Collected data
'''
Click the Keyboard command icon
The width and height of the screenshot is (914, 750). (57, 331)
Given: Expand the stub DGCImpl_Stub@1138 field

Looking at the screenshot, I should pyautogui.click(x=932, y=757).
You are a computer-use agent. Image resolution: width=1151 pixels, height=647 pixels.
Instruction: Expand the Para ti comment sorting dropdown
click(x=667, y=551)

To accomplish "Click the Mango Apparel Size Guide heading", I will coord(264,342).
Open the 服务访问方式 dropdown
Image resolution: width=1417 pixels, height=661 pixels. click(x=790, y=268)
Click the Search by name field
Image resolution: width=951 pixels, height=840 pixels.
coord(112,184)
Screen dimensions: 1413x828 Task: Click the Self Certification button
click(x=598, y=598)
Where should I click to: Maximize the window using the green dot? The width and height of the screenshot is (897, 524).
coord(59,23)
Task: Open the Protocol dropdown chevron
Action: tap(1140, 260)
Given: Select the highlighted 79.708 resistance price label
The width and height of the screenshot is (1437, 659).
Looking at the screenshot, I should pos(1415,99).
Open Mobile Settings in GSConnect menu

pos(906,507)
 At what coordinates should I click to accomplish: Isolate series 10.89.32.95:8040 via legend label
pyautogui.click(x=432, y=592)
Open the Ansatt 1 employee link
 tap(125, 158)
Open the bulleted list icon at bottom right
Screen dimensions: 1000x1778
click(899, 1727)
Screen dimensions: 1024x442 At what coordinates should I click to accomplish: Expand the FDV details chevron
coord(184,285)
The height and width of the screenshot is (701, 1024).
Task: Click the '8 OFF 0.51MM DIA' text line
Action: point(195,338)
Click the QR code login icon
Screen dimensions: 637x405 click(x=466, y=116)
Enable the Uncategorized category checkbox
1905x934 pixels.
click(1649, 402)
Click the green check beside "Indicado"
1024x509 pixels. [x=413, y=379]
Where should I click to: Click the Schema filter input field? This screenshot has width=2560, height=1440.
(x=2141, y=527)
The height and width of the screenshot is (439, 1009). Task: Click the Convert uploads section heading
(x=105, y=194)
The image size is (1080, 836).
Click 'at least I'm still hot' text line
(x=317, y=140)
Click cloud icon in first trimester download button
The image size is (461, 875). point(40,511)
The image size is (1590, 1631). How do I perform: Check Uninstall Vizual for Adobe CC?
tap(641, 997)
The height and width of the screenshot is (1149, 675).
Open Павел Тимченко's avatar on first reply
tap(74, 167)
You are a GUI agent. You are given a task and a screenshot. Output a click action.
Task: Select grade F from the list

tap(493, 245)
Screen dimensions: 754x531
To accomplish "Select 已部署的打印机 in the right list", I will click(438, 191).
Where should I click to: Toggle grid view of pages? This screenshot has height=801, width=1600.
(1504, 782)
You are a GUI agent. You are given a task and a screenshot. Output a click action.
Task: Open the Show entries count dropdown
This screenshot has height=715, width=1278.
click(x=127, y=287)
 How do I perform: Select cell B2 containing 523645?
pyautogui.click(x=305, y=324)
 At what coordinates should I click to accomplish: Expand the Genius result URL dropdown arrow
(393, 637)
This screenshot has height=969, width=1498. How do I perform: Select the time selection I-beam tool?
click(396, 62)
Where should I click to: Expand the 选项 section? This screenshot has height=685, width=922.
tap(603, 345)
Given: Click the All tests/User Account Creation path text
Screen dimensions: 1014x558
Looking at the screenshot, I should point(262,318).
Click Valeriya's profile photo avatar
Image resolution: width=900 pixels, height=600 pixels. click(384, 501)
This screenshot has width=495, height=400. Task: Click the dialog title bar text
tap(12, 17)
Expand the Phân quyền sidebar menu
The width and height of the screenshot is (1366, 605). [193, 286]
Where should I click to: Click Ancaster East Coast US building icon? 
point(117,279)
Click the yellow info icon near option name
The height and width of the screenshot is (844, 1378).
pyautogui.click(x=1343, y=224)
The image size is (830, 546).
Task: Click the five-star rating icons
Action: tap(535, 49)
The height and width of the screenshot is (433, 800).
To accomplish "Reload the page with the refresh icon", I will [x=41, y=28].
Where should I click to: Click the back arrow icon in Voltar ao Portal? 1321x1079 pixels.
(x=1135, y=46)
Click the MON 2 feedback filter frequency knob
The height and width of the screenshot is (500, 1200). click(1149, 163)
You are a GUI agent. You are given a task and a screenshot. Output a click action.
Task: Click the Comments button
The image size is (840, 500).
'''
**TRY IT:**
Go through the entries above and copy out every line that includes the word "right".

**ANSWER AREA:**
Open the bulleted list icon at bottom right
To accomplish "Select 已部署的打印机 in the right list", I will click(438, 191).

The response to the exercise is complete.